И еще мне почему-то кажется, что среди иных подпунктов предложенной мной концепции “обострения” очень важно как раз обострение осеннее. Уточню: вовсе не весеннее с надвигающимся политапокалипсисом, который грядет через месяц. А именно осеннее — очередная парламентская предвыборная гонка, уже здесь и сейчас использующая даже Евровидение в Украине как полезный медийный аттракцион, как замечательную территорию для напоминания о себе, любимых.

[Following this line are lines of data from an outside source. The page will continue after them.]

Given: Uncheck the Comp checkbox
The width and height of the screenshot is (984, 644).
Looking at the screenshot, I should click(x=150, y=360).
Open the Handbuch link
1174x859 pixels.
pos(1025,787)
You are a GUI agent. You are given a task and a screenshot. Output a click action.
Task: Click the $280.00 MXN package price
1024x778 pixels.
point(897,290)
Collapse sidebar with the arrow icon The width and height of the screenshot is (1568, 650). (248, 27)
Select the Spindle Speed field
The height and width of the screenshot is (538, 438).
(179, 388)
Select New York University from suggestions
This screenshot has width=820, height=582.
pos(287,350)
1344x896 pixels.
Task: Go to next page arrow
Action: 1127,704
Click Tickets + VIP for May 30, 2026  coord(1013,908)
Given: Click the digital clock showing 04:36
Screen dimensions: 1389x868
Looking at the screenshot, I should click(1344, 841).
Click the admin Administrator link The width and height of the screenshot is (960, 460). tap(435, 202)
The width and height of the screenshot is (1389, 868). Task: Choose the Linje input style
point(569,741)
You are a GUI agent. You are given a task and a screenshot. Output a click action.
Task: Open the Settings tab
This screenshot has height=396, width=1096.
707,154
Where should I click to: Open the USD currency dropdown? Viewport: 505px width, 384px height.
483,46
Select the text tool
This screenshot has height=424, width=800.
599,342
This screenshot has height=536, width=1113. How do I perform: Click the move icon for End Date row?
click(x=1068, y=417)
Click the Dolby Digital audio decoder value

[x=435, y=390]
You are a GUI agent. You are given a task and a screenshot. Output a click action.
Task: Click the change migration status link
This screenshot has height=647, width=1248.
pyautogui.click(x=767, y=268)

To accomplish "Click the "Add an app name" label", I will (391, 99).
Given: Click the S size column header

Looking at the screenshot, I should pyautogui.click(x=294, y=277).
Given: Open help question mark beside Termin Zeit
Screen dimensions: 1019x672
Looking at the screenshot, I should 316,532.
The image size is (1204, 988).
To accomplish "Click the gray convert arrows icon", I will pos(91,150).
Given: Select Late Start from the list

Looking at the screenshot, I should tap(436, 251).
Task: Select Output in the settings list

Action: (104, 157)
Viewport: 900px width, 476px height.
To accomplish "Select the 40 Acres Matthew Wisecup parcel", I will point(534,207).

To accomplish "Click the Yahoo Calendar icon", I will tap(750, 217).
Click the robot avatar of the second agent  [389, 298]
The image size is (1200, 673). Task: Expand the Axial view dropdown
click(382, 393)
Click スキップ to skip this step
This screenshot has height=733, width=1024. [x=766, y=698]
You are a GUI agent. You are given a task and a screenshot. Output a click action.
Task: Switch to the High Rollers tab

Ну разве это не так? Неужели напоминать о себе (тому или иному политику) нужно в соцсети, терзаясь проблемами эпидемии кори в стране или “перепрофилированием” культурных учреждений, или зачисткой кинотеатров в центре столицы? Какой от этого эффект? Никакого. Аудитория подобных информповодов ничтожная — какие-то жалкие тысячи. А аудитория скандала вокруг Евровидения — все-таки миллионы. И это не социальный жанр с (повторюсь) ограниченным контингентом поклонников, это — мега-треш, дымовая завеса, это колоссальный нарратив всего того, что философы когда-то называли “смеховой культурой”, т.е. низом культуры.
А Евровидение как раз и есть “низовая культура”. А не какие-либо высокие образцы прекрасного, о которых регулярно пишем в газете.
Евровидение, как вещают бородатые мудрецы-политологи, — давний исконно массовый конкурс для домохозяек (не без скрытых аспектов: определить умонастроения людей, их национально-политические предпочтения на основе определенного выбора).
И вот из года в год Евровидение как раз и демонстрирует процесс медленной кончины старого тренда, который, благодаря “домохозяйкам”, был незыблем, начиная с 1956 года. В последнее время, в связи в попконкурсом, наблюдается какая-то тотальная трансформация домохозяек, переквалифицировавшихся в политологов, экспертов, ванг, аристотелей. И прочих уважаемых мыслителей.
И это, кстати, тоже один из параграфов “закона обострения предлагаемых обстоятельств”, который, как и место встречи, в наших условиях пока изменить нельзя.